Northwestern Ontario’s Ring of Fire central in U.S.-Canada trade war: experts | CBC News

Northwestern Ontario’s Ring of Fire central in U.S.-Canada trade war: experts | CBC News


The Ring of Fire in northwestern Ontario has become a key figure in the battle to control critical minerals, which experts say is the heart of U.S. President Donald Trump’s threats to annex Canada.

While a remote Ontario peat bog may not be the stage that first comes to mind when picturing the geopolitical conflict, the critical minerals beneath it are essential to renewable energy and digital technology. 

Northern Ontario’s Ring of Fire is a crescent-shaped mineral deposit that has been eyed as a critical source for Ontario’s burgeoning electric vehicle battery industry. 

U.S. President Donald Trump is now eyeing Canada’s rich mineral deposits as America can’t produce enough of its own, said Elizabeth Steyn, an assistant law professor at the University of Calgary. 

The Ring of Fire contains minerals including nickel, chromium, palladium and platinum, said Steyn, who teaches a course on critical minerals, regulatory frameworks and geopolitics. These minerals are highly appealing to the U.S.

“They are important in terms of not only the energy transition, but the digital transition and also national security,” Steyn said. 

As the trade war between Canada and the U.S. heats up, Trump’s choice of what to tariff shows how much the U.S. relies on Canadian critical minerals, she said. 

“While the tariffs are at 25 per cent, energy is being assessed at 10 per cent and energy materials include critical minerals. Now that tells us a story, because if they didn’t really need them, they would have been tariffing them at 25 per cent as well,” said Steyn. 

The growing ‘race’ for resources

Journalist Vince Beiser has dug into the critical minerals race in his new book, “Power Metal: The Race for the Resources That Will Shape the Future.” Echoing former Prime Minister Justin Trudeau, Beiser said Trump’s threat to annex Canada is motivated by his desire for critical minerals. 

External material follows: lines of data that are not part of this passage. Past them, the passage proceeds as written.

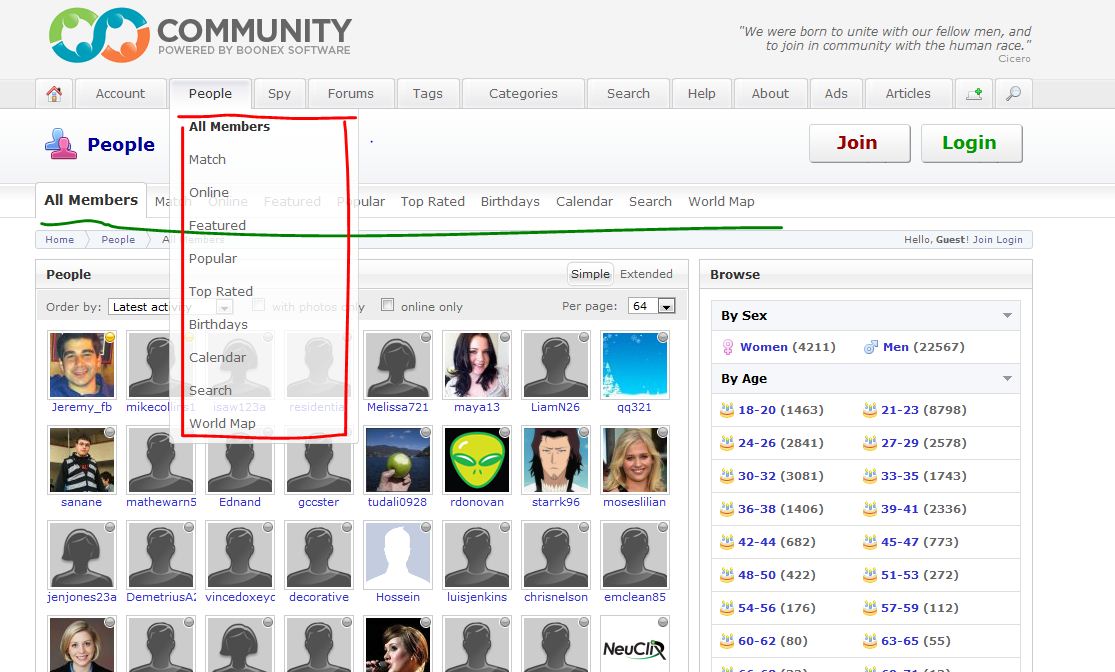Click the male symbol icon beside Men
Viewport: 1115px width, 672px height.
[871, 347]
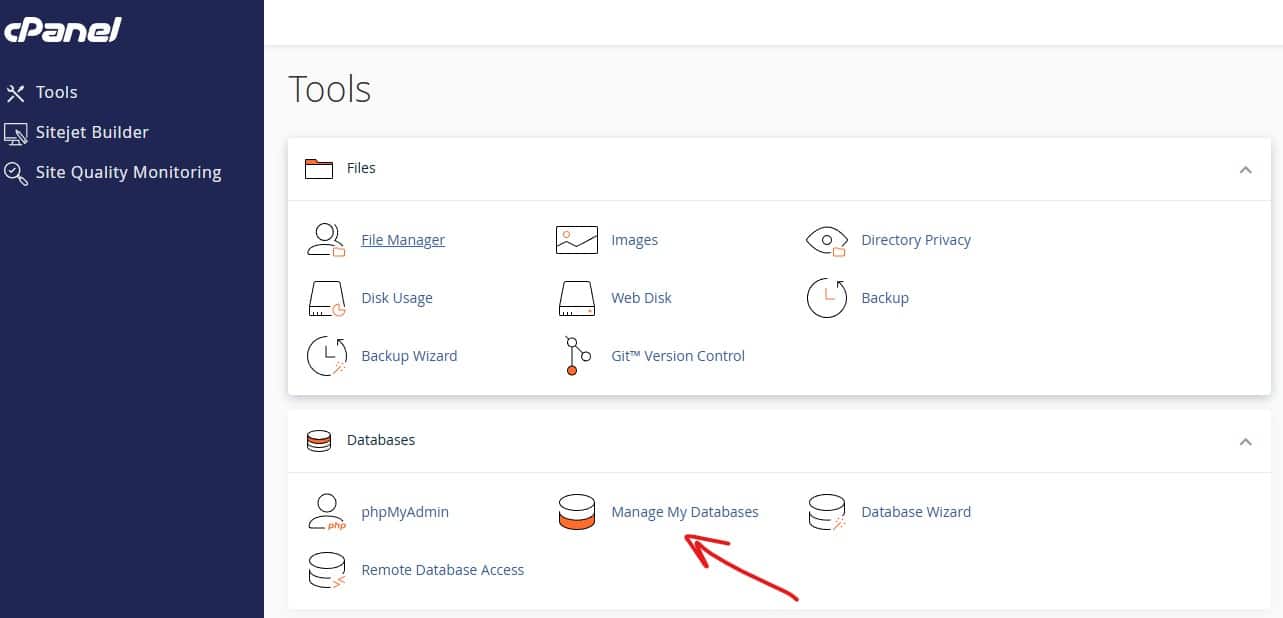1283x618 pixels.
Task: Collapse the Databases section chevron
Action: coord(1245,441)
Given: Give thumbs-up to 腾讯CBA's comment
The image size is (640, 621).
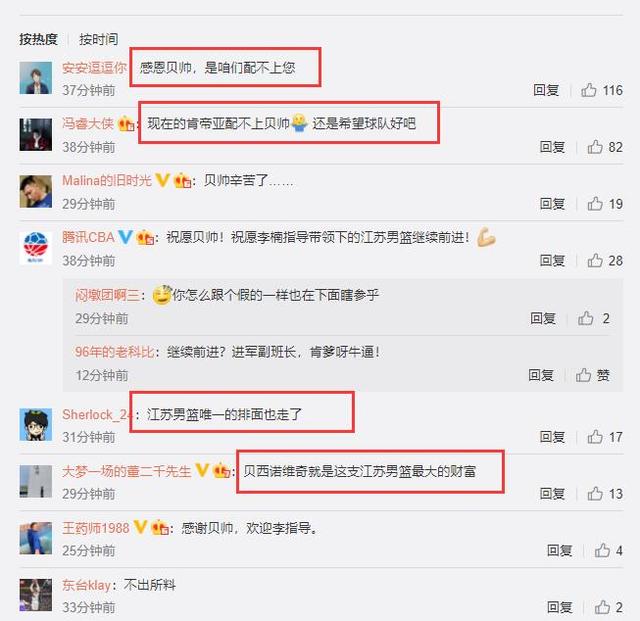Looking at the screenshot, I should (595, 260).
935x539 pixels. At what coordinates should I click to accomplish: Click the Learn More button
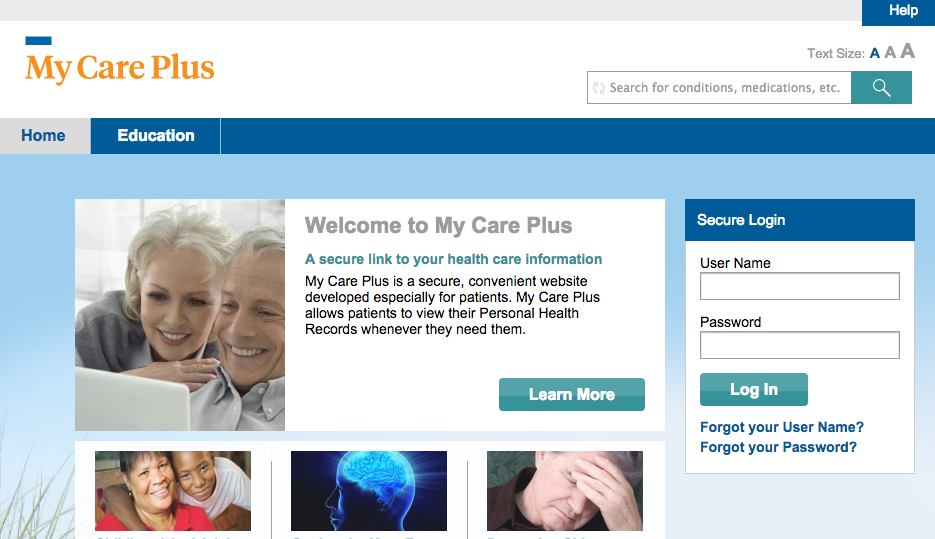[572, 394]
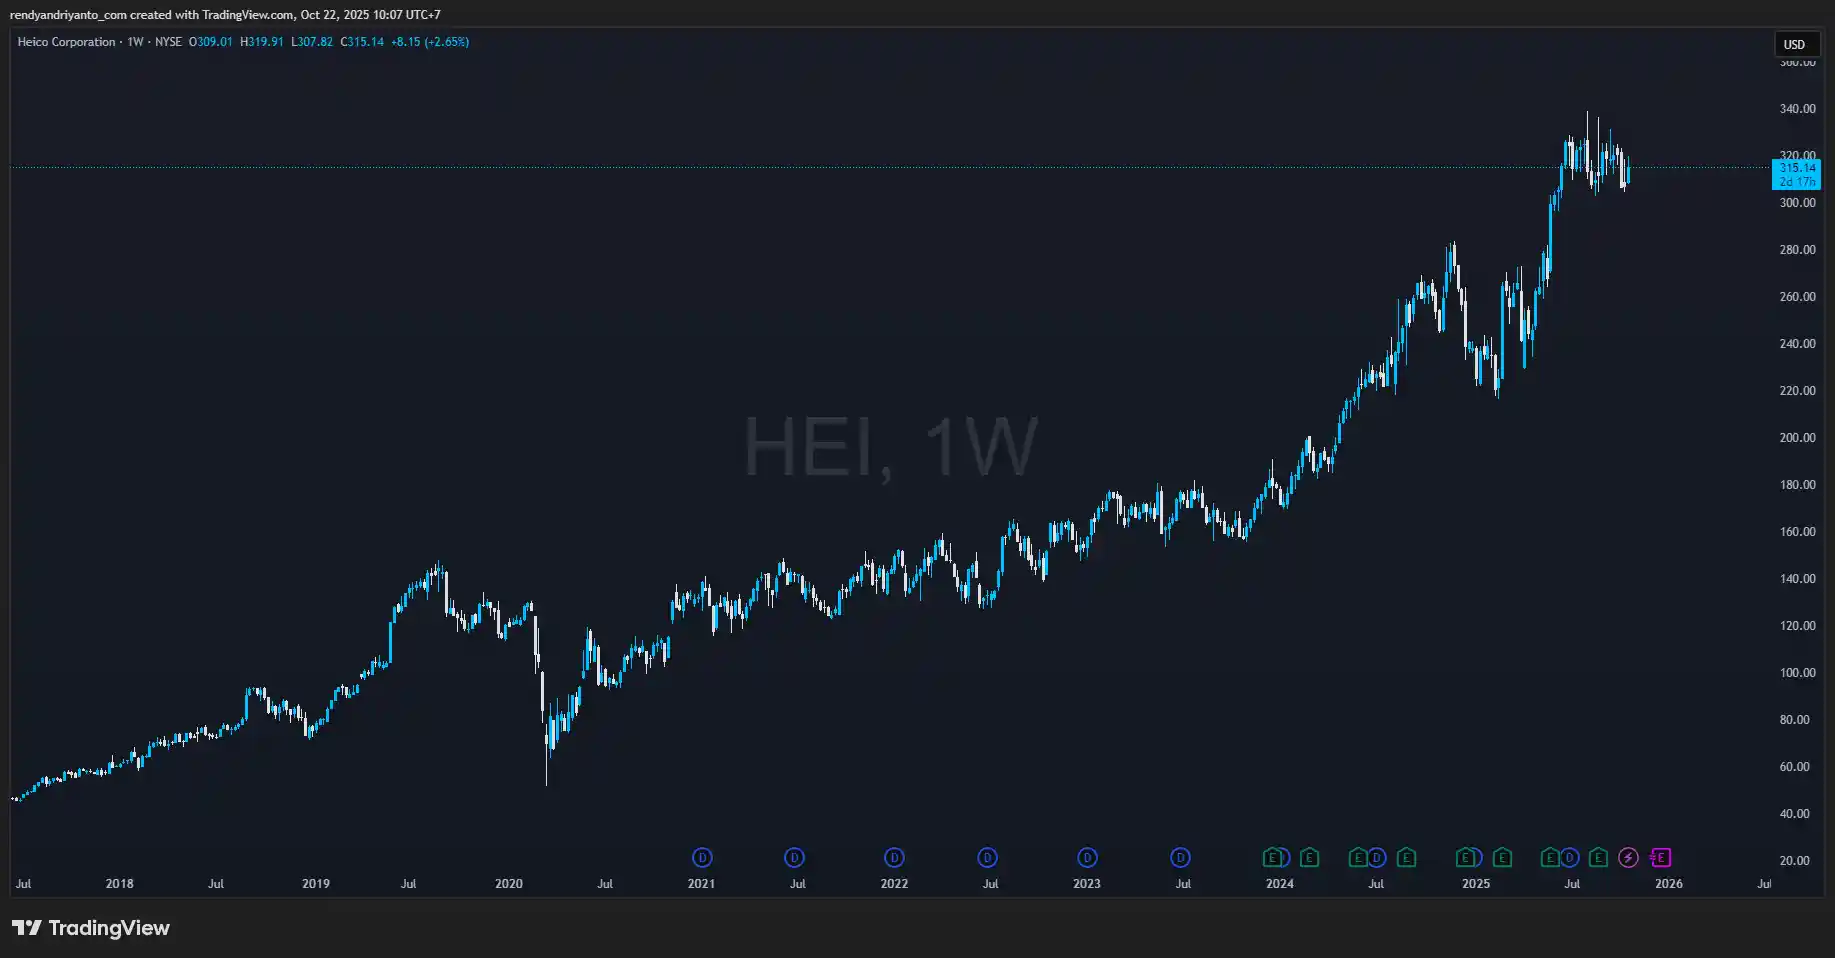
Task: Click the close value C315.14 in legend
Action: tap(362, 42)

“Canada is loaded with these critical metals that are going to be absolutely crucial for the next 20, 50, 100 years of human development,” Beiser said.

But these coveted minerals are, so far, only a promise of the Ring of Fire’s potential. The 5,000-square-kilometre area is a remote, swampy peatland about 500 kilometres northeast of Thunder Bay. Without a connection to the provincial highway network, it’s only accessible by ice road in the winter or plane in the remaining months. 

“It’s a long way between knowing there’s metals underground and getting them up above the ground and to market,” said Beiser. 

The duty to consult

Potential development has faced pushback from some First Nations, which have previously said they haven’t been properly consulted and see it as a potential threat to their traditional ways of life.

There are also a number of open cases against the Ontario government over the duty to consult in northern Ontario’s mining sector, as well as a legal action over the province’s online claim staking program and its regulatory processes. 

Local opposition to mining will likely make development difficult, said Steyn. 

“I think the single biggest challenge is not so much a legal challenge, it’s the fact that they are facing significant community upset with the proposed development and until they have buy in from the surrounding communities, I do not see those projects going ahead,” she said.

Another Anishinaabe First Nation in Quebec had a recent, precedent-setting win in federal court that could raise the bar for consultation obligations under the United Nations Declaration on the Rights of Indigenous Peoples Act (UNDRIP). 

Even if it goes to appeal, this case “changes the regulatory landscape,” said Steyn. 

“Everybody has been waiting to hear what exactly happens with UNDRIP, and I think a prospective developer would play it very riskily if they do not consult to that depth.”